Capivasertib, an AKT inhibitor, recently gained FDA approval for use in combination with fulvestrant in HR+ HER2-negative metastatic breast cancer with PTEN/PI3K/AKT pathway alterations. At SABCS23, updated results from the phase 1b analysis of CAPItello-292, exploring capivasertib in combination with CDK4/6i and fulvestrant in HR+ HER2-negative metastatic breast cancer, will be unveiled.
2. Immunotherapy Breakthroughs
The integration of immunotherapy (IO) with chemotherapy stands as a game-changer in managing patients with early-stage and metastatic triple-negative breast cancer. However, the application of IO in HR+ HER2-negative metastatic breast cancer has faced disappointments. A glimmer of hope emerged at ESMO23 with the presentation of KEYNOTE-756: a Phase 3 study showcasing improved pathological complete response (pCR) with the addition of IO to chemotherapy for early-stage high-risk HR+/HER2-negative breast cancer. SABCS23 promises an update on this consequential study.
3. The Era of Antibody-Drug Conjugates
Antibody-drug conjugates (ADCs) have undeniably revolutionized oncology, defining this era of precision medicine with their remarkable efficacy across various cancers. Despite this excitement, questions linger, particularly regarding the viability of sequential ADC use. Three studies investigating the sequencing of ADCs in metastatic breast cancer will be presented in the "Poster Spotlight Sessions Block #3" on Wednesday, December 6, shedding light on this crucial query.

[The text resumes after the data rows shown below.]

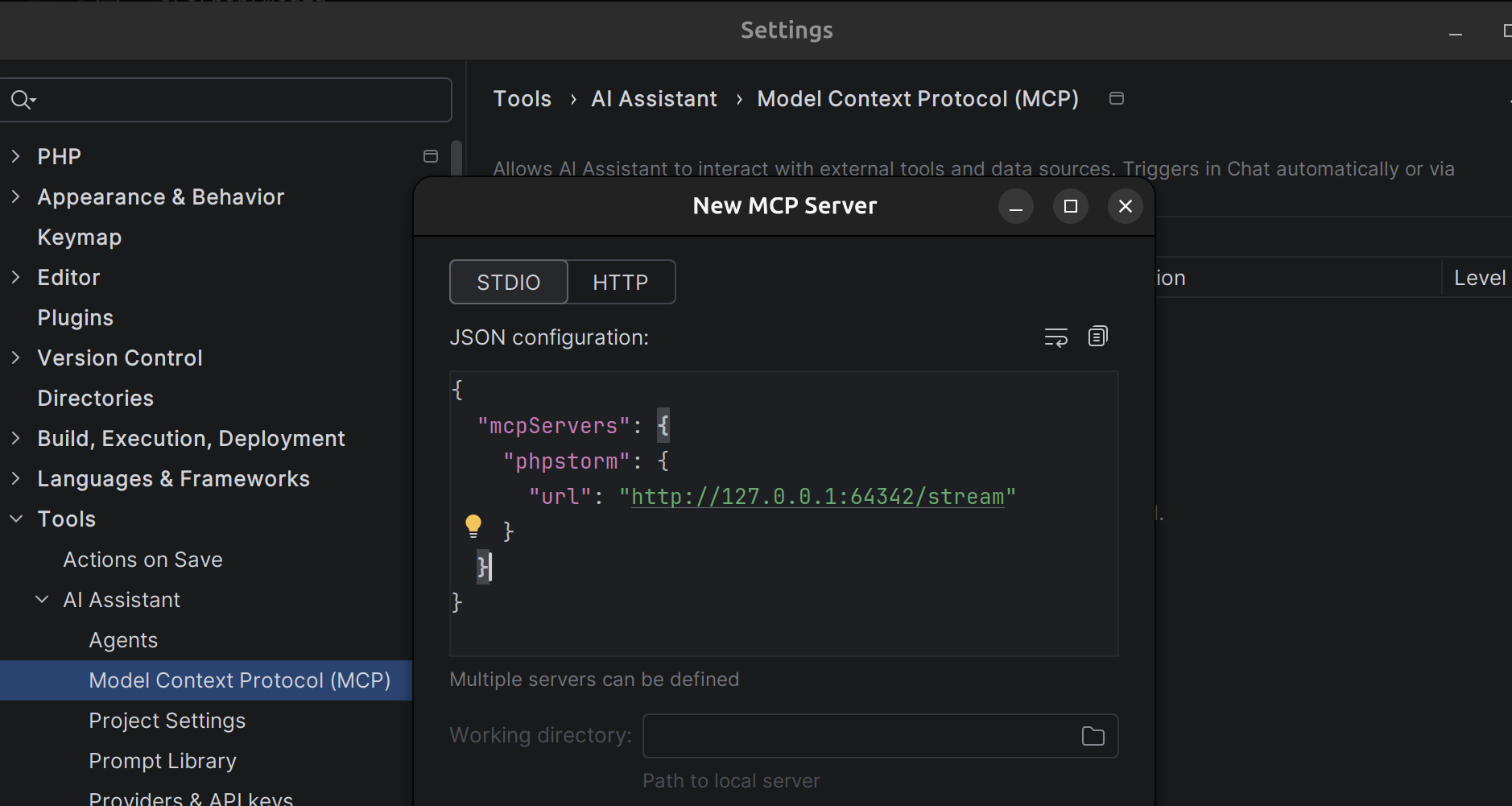Open the localhost stream URL link
Viewport: 1512px width, 806px height.
pyautogui.click(x=817, y=497)
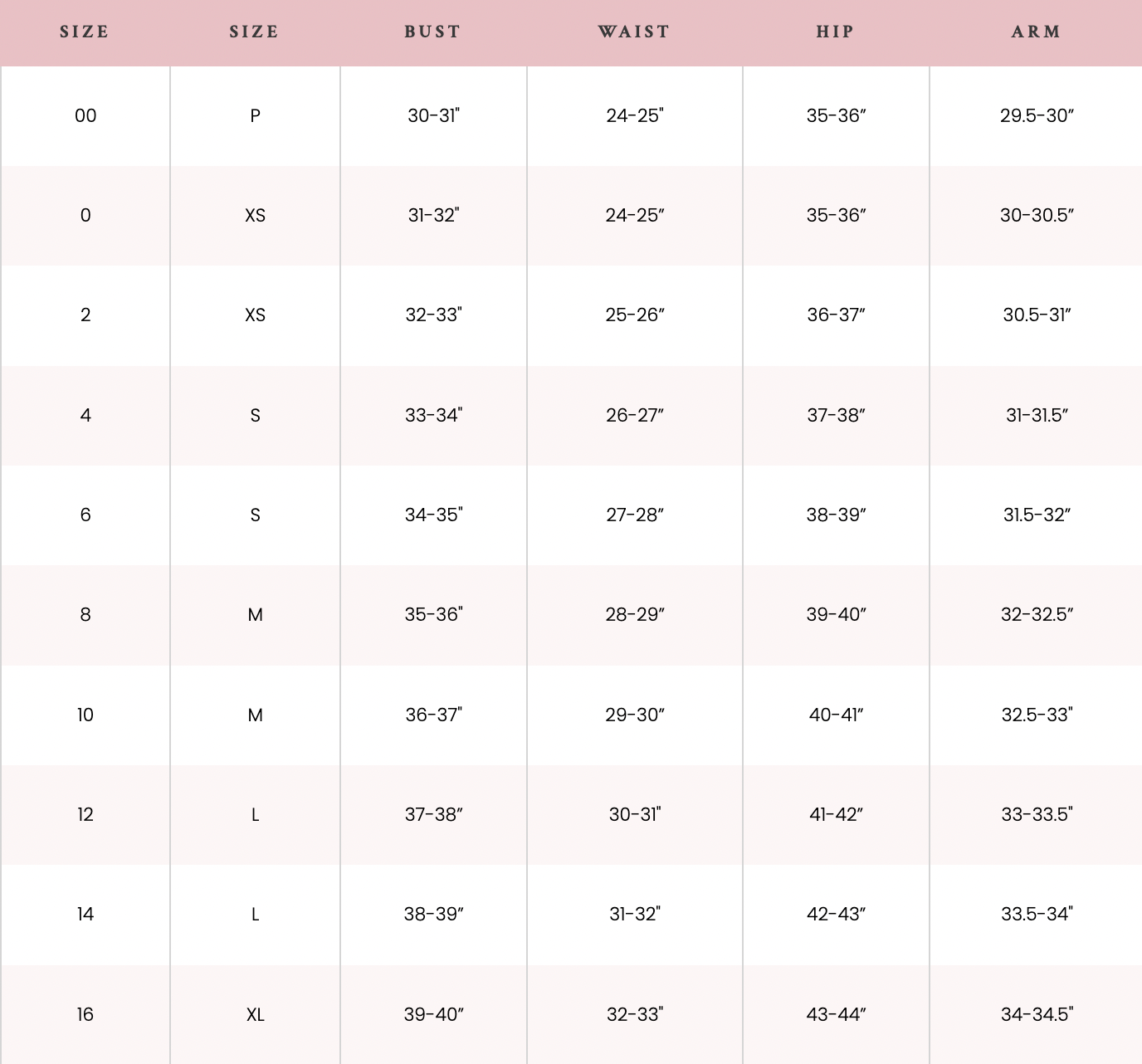This screenshot has height=1064, width=1142.
Task: Click the WAIST column header
Action: pyautogui.click(x=634, y=32)
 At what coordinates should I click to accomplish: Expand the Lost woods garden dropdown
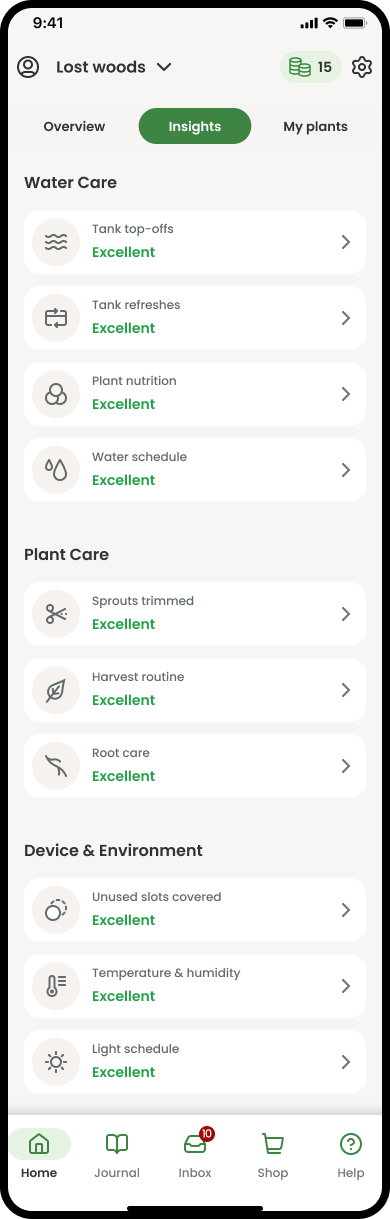(x=114, y=67)
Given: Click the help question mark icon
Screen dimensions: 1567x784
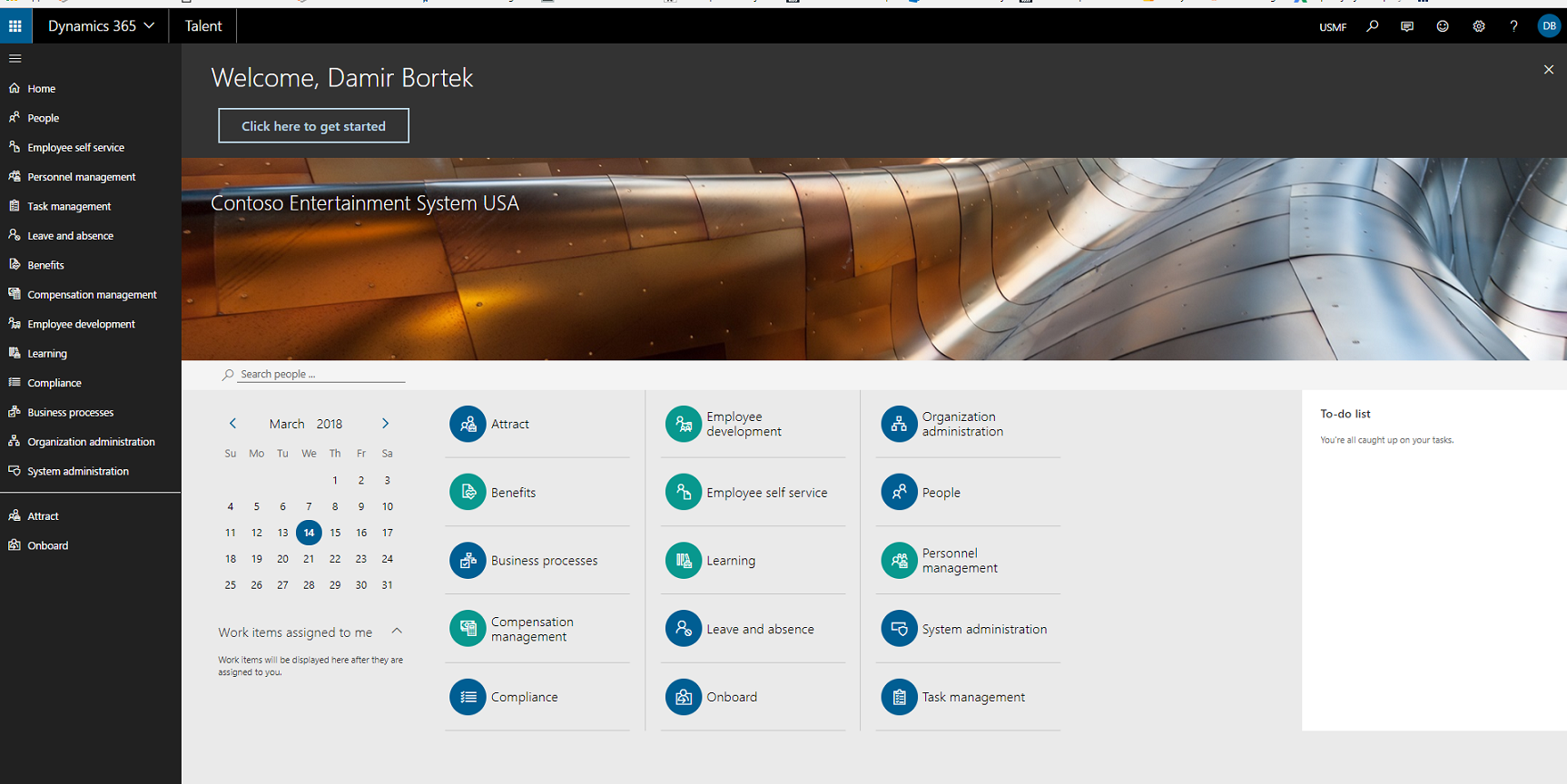Looking at the screenshot, I should point(1513,26).
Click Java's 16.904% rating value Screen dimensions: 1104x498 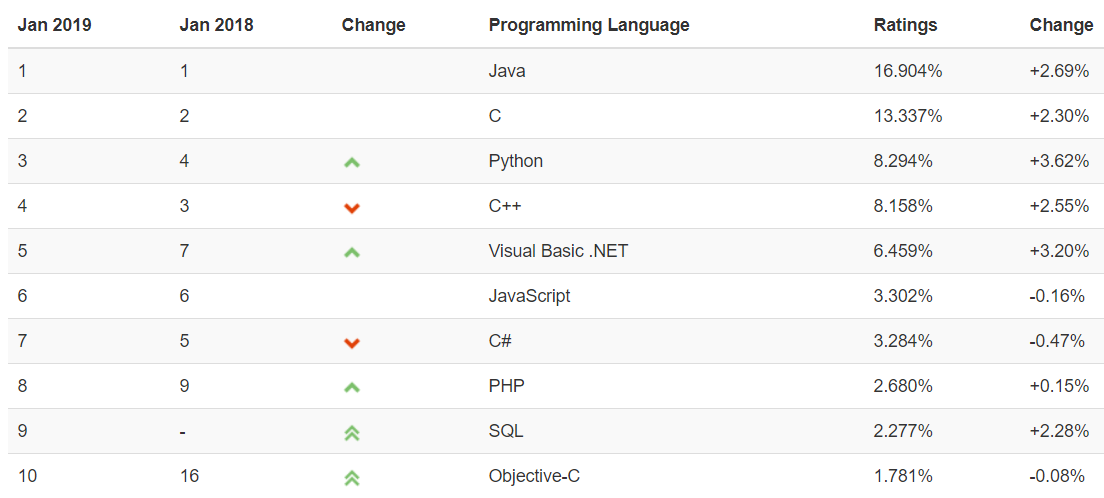pos(908,71)
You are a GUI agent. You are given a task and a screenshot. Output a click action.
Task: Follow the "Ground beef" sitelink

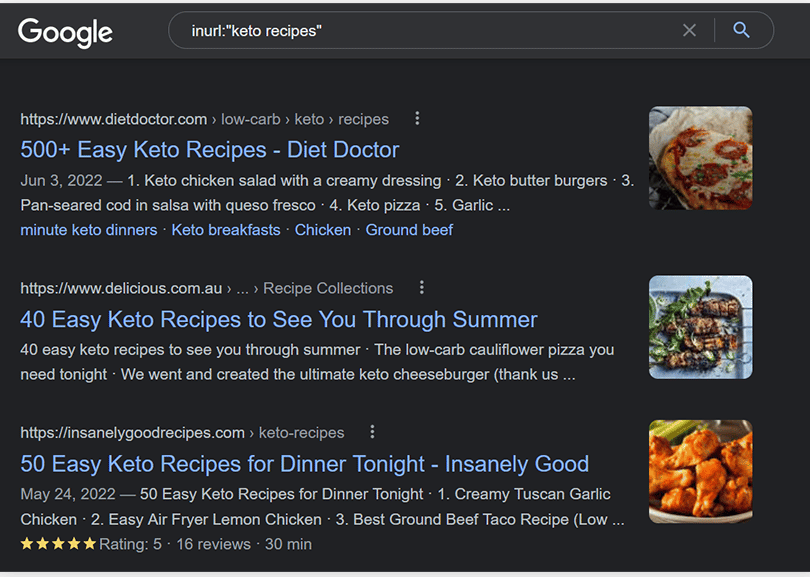[x=409, y=230]
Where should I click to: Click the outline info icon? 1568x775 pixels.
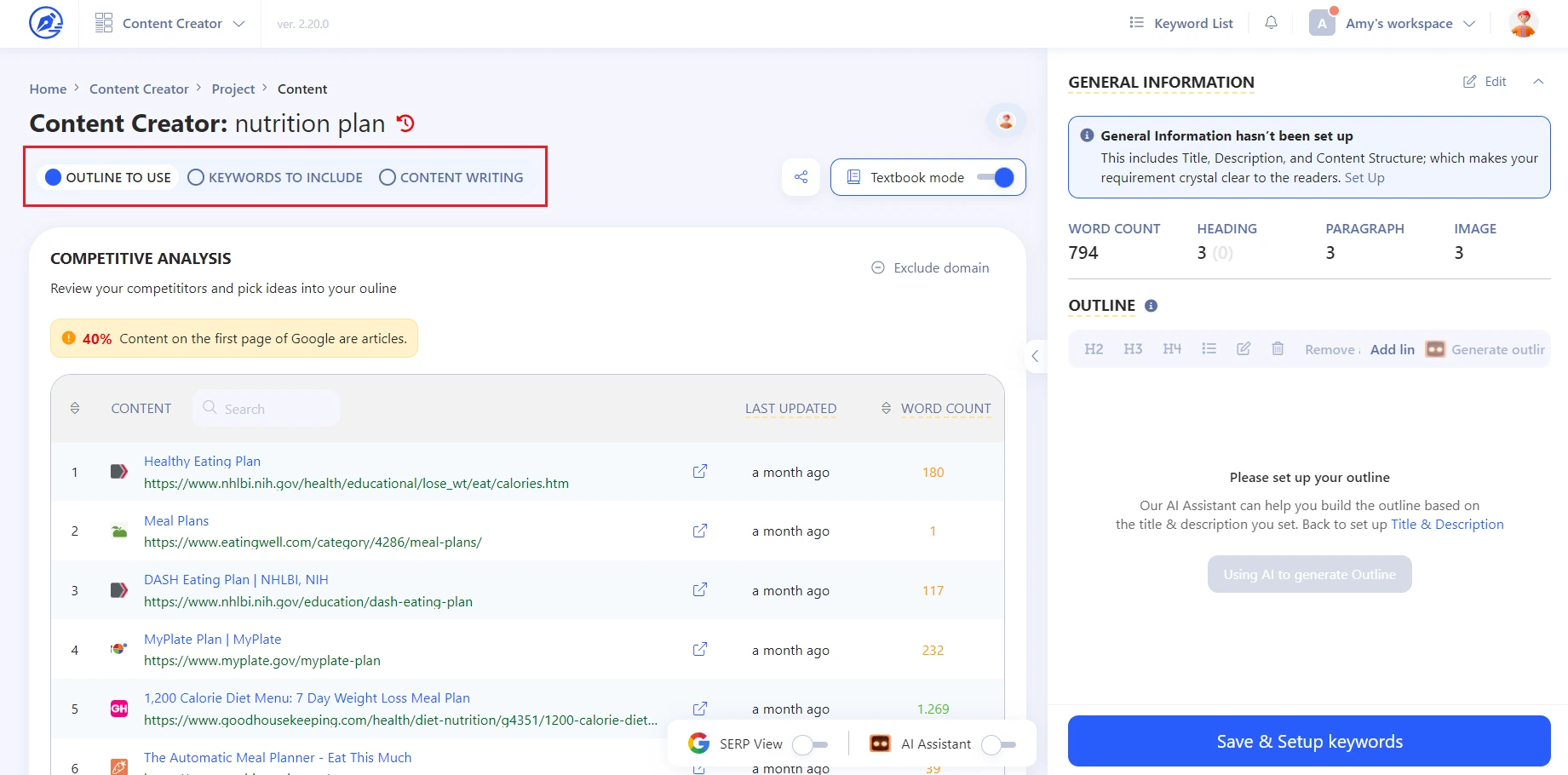coord(1151,306)
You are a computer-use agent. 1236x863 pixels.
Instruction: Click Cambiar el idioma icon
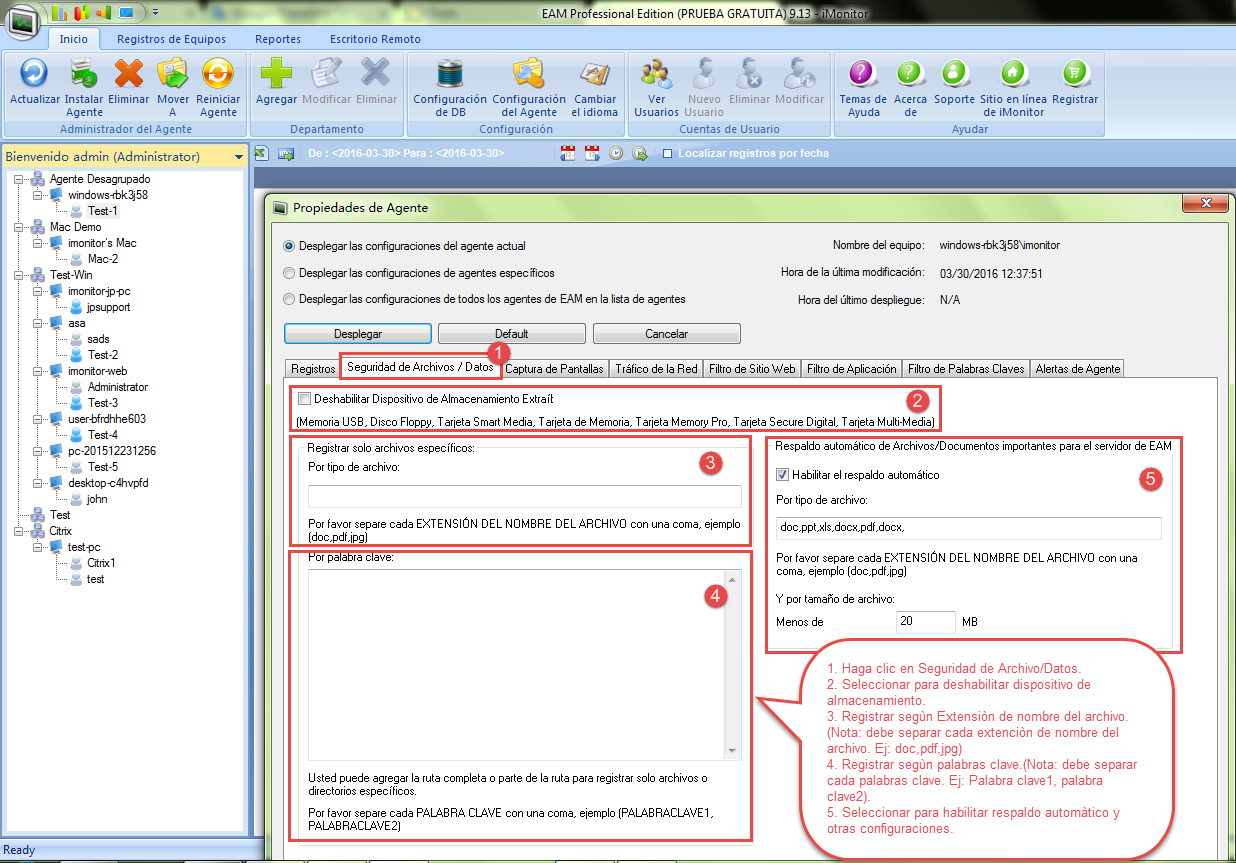(x=594, y=74)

At SABCS23, the spotlight will also be on the TROPION-Breast01 trial — a randomized phase 3 study comparing datopotamab deruxtecan to chemotherapy for patients with inoperable or metastatic HR+ HER2-negative breast cancer.
4. Spotlight on Invasive Lobular Carcinoma
Invasive lobular carcinoma (ILC), an understudied emerging subtype of breast cancer, has garnered increased attention due to its unique behavior, characteristics, and responses to current therapies. This year, for the first time at SABCS, ILC will receive its dedicated educational session where researchers will illuminate the nuances and advancements in understanding and managing this distinct subtype.
Dr. Mouabbi reports consulting fees for BostonGene, GE Health Care, Novartis, AstraZeneca, Gilead, Genentech, and Cardinal Health, and honoraria from Novartis, Gilead, Cardinal Health, and Fresenius Kabi.